C’est ce même ami qui m’a fait connaître, il y a bien des mois, les toutes premières lettres monastiques que nous ayons gardées, celles du grand saint Basile de Césarée. Vivant au IVe siècle, saint Basile fut le premier à transformer les mœurs érémitiques du désert en une vie cénobitique organisée, gouvernée par un système de lois monastiques ; et c’est sur sa législation que saint Benoît modela son code si important, un siècle et demi plus tard. Il est précieux, compte tenu de l’aura de tristesse dont bien des accrétions ont entouré le monachisme aux yeux du monde, de revenir à ces écrits primitifs. « Lumière », « paix » et « bonheur », tels sont les mots, souvent récurrents, que Basile juge les plus propres à qualifier l’atmosphère du cloître ; et il emploie ces mots, non dans le sens spécialisé et souvent éculé qu’ils ont pu acquérir dans l’apologétique et la propagande ecclésiastique, mais dans le sens qu’ils possédaient dans la littérature du monde antique. Ses longues lettres, pour beaucoup adressées à son ami saint Grégoire de Naziance, sont relevées de charme, de légèreté et d’humour.
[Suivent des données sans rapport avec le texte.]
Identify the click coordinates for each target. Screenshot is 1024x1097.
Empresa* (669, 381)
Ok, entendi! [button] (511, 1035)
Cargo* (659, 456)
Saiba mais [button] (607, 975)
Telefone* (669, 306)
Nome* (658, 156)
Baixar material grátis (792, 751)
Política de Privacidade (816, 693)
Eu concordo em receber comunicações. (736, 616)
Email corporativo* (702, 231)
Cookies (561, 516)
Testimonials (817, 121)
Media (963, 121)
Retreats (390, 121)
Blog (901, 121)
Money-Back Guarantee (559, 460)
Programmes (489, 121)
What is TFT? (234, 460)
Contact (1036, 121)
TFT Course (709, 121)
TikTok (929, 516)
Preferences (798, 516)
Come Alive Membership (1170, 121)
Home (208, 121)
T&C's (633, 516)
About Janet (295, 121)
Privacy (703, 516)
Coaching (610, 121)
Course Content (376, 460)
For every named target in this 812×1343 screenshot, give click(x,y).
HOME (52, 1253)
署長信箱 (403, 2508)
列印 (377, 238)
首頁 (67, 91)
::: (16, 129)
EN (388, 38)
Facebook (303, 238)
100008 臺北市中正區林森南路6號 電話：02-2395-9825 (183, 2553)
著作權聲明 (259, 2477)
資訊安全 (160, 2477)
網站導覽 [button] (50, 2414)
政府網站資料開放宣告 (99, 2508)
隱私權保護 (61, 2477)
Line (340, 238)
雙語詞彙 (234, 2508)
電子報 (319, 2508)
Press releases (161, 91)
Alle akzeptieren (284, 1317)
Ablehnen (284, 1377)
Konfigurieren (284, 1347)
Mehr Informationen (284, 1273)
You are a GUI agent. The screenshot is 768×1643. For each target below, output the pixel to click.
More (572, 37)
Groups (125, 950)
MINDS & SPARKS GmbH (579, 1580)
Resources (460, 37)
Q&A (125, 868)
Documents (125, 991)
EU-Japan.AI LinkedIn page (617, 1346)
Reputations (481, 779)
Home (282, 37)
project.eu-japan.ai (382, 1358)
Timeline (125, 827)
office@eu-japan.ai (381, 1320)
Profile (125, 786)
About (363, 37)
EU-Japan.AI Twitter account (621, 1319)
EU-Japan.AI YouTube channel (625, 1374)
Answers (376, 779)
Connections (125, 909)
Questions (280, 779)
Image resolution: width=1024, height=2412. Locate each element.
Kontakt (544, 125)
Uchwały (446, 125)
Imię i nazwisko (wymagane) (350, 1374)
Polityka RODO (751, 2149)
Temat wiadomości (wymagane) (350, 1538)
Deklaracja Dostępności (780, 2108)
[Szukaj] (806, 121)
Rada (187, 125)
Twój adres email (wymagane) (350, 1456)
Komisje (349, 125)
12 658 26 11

Les phrases d’un grec raffiné sont saupoudrées d’allusions classiques qu’on s’attendrait davantage à trouver sous la plume d’un humaniste du XVe siècle que sous le style d’un docteur de l’Église vivant sous le règne de Julien. Son monastère était érigé sur les flancs des montagnes pontiques dominant l’Euxin, dans un cadre qui paraît très différent des sauvages étendues volcaniques de sa Cappadoce natale. « Là, de fait, écrit-il, Dieu m’a montré une situation parfaitement adaptée à mon goût, de sorte que j’ai vraiment contemplé le lieu même que j’avais souvent l’habitude de me représenter dans mes rêveries et mon oisiveté. Il y a une haute montagne couverte d’une épaisse forêt, arrosée du côté nord par de frais et translucides ruisseaux. À sa base s’étend une plaine doucement inclinée, toujours enrichie par l’humidité tombée des montagnes. Une forêt d’arbres variés aux multiples couleurs - un taillis spontané entourant le lieu - nous sert presque de haie pour l’isoler, de telle sorte que l’île même de Calypso, dont Homère semble mettre la beauté plus haut que tout, est insignifiante en comparaison ». Sa lettre s’achève sur ces mots :« Tu me pardonneras de me hâter comme je le fais vers ce lieu car, après tout, Alcméon lui-même ne put supporter d’errer davantage quand il eut découvert les Échinades. » [1]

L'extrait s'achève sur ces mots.